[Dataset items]
________________________

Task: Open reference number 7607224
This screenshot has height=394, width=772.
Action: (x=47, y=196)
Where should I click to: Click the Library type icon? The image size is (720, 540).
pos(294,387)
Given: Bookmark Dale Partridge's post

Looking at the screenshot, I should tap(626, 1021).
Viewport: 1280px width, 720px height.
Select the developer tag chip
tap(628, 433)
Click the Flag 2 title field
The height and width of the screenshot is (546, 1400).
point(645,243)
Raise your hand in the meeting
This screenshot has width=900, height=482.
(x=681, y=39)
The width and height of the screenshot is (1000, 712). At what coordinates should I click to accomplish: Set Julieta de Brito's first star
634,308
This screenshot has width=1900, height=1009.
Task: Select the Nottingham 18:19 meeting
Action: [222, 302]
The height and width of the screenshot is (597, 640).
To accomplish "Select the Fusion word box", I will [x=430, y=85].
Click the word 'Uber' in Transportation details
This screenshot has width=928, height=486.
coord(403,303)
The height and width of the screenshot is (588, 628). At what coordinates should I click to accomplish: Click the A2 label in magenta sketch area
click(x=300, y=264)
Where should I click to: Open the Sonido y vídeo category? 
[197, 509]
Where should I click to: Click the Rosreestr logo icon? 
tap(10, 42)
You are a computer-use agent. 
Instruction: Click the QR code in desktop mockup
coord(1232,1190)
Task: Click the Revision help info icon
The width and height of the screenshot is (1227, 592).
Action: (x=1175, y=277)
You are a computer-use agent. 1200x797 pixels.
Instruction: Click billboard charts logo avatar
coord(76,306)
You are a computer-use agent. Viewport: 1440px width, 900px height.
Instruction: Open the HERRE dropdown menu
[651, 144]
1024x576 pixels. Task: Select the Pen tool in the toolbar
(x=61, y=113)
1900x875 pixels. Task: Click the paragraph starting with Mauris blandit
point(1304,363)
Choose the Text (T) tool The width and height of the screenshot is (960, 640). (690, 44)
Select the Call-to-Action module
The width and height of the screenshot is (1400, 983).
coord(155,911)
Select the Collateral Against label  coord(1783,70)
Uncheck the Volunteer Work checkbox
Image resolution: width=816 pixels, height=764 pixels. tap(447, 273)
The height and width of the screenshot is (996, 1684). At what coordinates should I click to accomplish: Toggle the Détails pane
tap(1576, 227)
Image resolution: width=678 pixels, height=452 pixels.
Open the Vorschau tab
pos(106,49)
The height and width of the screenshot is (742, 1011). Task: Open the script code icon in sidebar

________________________

• **WORK REQUEST**
Begin at the first line of the entries above and copy every line exactly, ending with the line that contains "You are a computer-use agent. 1200x797".

• **EXERCISE SOLUTION**
Task: Open reference number 7607224
This screenshot has height=394, width=772.
Action: (x=47, y=196)
Where should I click to: Click the Library type icon? The image size is (720, 540).
pos(294,387)
Given: Bookmark Dale Partridge's post

Looking at the screenshot, I should tap(626, 1021).
Viewport: 1280px width, 720px height.
Select the developer tag chip
tap(628, 433)
Click the Flag 2 title field
The height and width of the screenshot is (546, 1400).
point(645,243)
Raise your hand in the meeting
This screenshot has width=900, height=482.
(x=681, y=39)
The width and height of the screenshot is (1000, 712). At what coordinates should I click to accomplish: Set Julieta de Brito's first star
634,308
This screenshot has width=1900, height=1009.
Task: Select the Nottingham 18:19 meeting
Action: [222, 302]
The height and width of the screenshot is (597, 640).
To accomplish "Select the Fusion word box", I will [x=430, y=85].
Click the word 'Uber' in Transportation details
This screenshot has width=928, height=486.
coord(403,303)
The height and width of the screenshot is (588, 628). At what coordinates should I click to accomplish: Click the A2 label in magenta sketch area
click(x=300, y=264)
Where should I click to: Open the Sonido y vídeo category? 
[197, 509]
Where should I click to: Click the Rosreestr logo icon? 
tap(10, 42)
You are a computer-use agent. 
Instruction: Click the QR code in desktop mockup
coord(1232,1190)
Task: Click the Revision help info icon
The width and height of the screenshot is (1227, 592).
Action: (x=1175, y=277)
You are a computer-use agent. 1200x797 pixels.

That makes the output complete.